Geminello Alvi
La crescita annua nelle economie emergenti e in via di sviluppo è proceduta alla media del 6,5% nei primo settennio del secolo. E addirittura mentre le economie avanzate erano in recessione o in fragile ripresa, è riuscita loro una crescita ancora potente. E tuttavia dopo di allora il tasso di crescita ha cominciato a cedere fino al tasso annuale caduto al 4% nel 2015. Anche la Cina, la maggiore economia emergente, ha registrato l’anno scorso il più basso tasso di crescita dal 1990. E ecco spiegati i dubbi crescenti circa la verosimiglianza che la crescita di queste economie prosegua, soprattutto che esse riescano a elevare ancora sensibilmente i loro redditi pro capite.
Certo in termini globali il peso degli emergenti ha raggiunto nel suo complesso livelli imponenti. La loro quota del prodotto mondiale in termini di parità di potere d'acquisto è di pochi punti al di sotto del 60% nel 2015. E tuttavia è bastato l’indebolirsi del commercio mondiale e una congiuntura monetaria che si profilava meno espansiva negli Stati Uniti a terminare l’entusiasmo che li accompagnava. La correlazione tra la congiuntura degli emergenti e il crollo di circa la metà di metalli preziosi e petrolio dal loro picco del 2011 è ritornata evidente, come in ogni ciclo del passato. E le difficoltà crescenti di Federal Reserve e della BCE a gestire la politica monetaria si sono ripercosse anch’esse sugli emergenti.
E appunto è tornato all’ordine del giorno il rischio di una loro ricaduta nella sindrome consueta all’America latina: con una crescita obbediente alla congiuntura del ciclo mondiale ma incapace del salto verso livelli di reddito pro capite stabilmente più elevati. Peraltro la cattiva allocazione delle risorse dell’economia cinese negli anni del boom era stata nascosta dall’imponente tasso di crescita del prodotto totale. Ma gli effetti distorti di un eccesso d’investimento e di capacità produttiva, i problemi del credito e il persistere di labirinti burocratici adesso risultano innegabili.
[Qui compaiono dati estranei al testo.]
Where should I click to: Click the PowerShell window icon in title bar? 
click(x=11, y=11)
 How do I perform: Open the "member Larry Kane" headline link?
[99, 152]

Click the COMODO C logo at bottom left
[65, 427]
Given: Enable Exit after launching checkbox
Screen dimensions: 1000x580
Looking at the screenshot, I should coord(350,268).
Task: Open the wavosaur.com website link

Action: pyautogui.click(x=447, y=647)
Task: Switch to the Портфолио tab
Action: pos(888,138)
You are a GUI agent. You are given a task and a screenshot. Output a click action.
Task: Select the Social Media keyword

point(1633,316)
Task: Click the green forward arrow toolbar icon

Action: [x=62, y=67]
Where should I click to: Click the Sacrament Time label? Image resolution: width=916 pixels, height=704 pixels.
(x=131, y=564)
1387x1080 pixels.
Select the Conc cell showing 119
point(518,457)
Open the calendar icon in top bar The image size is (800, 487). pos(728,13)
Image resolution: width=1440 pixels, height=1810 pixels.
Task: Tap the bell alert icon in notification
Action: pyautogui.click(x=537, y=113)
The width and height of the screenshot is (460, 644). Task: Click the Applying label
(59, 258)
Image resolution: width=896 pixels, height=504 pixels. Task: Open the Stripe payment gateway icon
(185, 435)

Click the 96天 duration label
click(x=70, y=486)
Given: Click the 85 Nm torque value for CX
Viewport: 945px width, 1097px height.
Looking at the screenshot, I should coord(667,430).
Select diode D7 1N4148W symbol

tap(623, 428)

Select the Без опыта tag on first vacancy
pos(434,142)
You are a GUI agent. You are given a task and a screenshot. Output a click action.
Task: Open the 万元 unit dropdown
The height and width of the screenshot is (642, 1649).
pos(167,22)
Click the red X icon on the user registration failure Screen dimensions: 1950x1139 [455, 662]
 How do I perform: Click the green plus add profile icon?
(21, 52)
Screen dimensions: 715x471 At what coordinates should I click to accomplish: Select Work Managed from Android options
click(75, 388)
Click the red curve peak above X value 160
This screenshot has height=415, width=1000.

In conclusione il percorso di tutte le economie emergenti si conferma non troppo diverso da quello cinese: esse devono emanciparsi da una dipendenza eccessiva dalle esportazioni e riallocare la struttura dell’offerta, e quindi dei prezzi relativi. E perciò la crescita dei consumi interni potrà dirsi risolutiva solo se accompagnata da qualche seria riforma dello stato, del credito e dell’offerta. Senza di che si ricadrebbe appunto in scenari di ristagno o di stagflazione, e il reddito procapite non riuscirebbe nel salto, che invece pareva ormai avviato.